Me: “No worries. It would be better value to exchange because a refund will only get you $5 back, but we can do that if you prefer.”

Customer: “$5? What do you mean?”

Me: “Well, these games are one for $15 or two for $20. You originally bought two, but now you want to return one, so we have to return the original deal you got for the two and sell back out just the one you’re keeping, which will cost $15, leaving a $5 refund.”

Customer: “That doesn’t make sense! I’m returning a $15 game, so I should get $15 back!”

Me: “But then you’d have purchased one game for $5. With grouped deals like this, we have to return the entire deal and sell back out what you’re keeping, which is why an exchange is always better value.”

Customer: “I don’t want an exchange. If you won’t give me back $15, I should at least get $10 back. I paid $20 for two and I’m returning one now; half of $20 is $10.”
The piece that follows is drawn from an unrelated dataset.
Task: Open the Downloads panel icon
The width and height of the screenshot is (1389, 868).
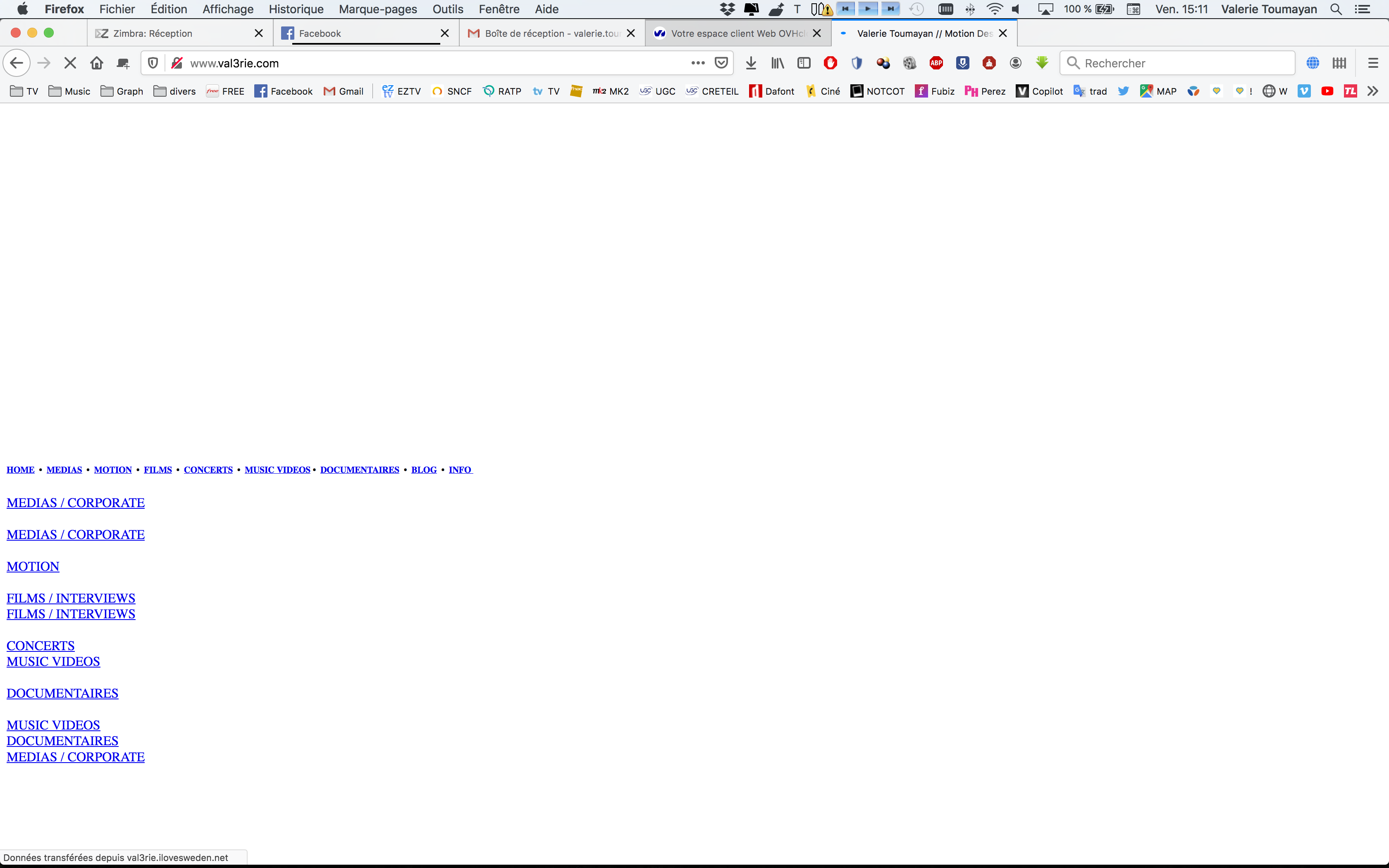Action: coord(751,63)

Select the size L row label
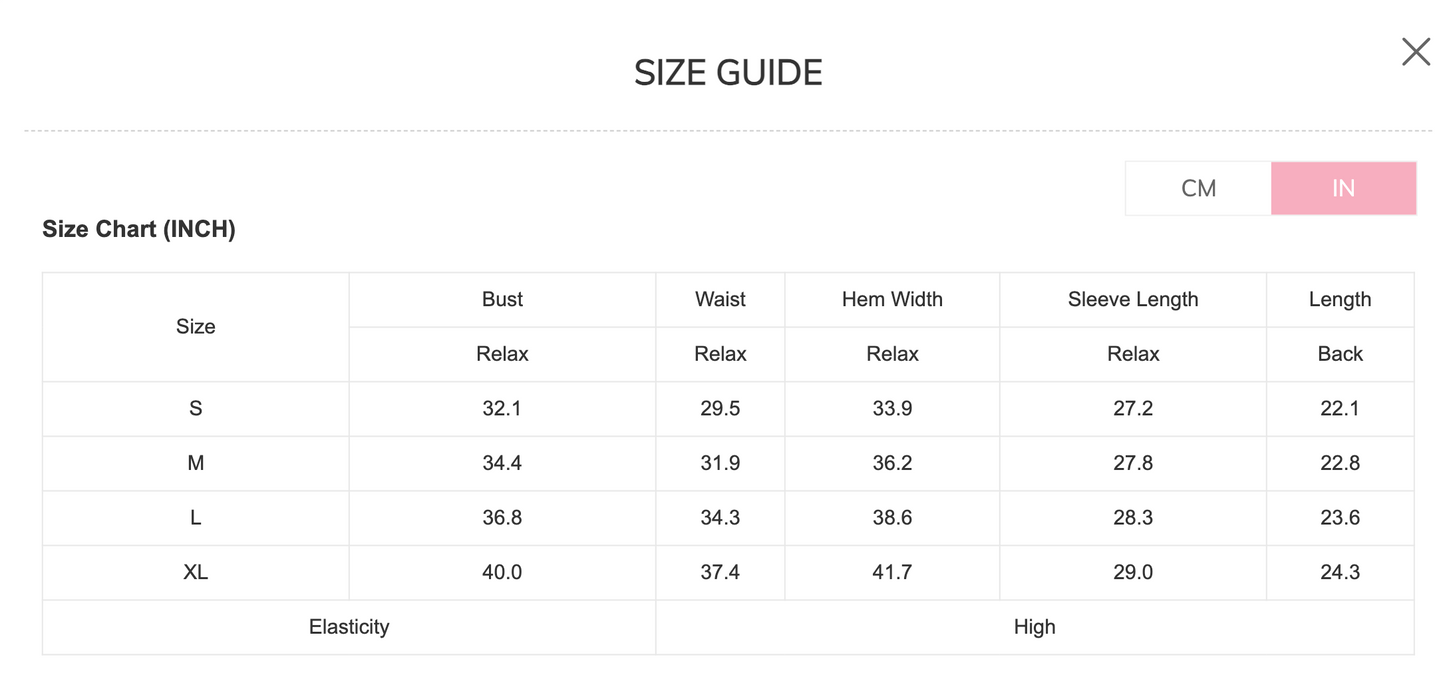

We go around in circles for several minutes. I try to explain several different ways that, as her items are grouped together on her original receipt to give her the deal, they have to be returned that way, and then we sell out the one she’s keeping, which is why she only gets $5 refunded. She alternated between arguing that she should get back either $10 or $15. Eventually, she finds something different to say.

Customer: “Fine! You can shove your store up your a**!”

As she said this, she slid the game across the returns desk with the receipt, and then she stormed out without the game, receipt, or refund of any amount.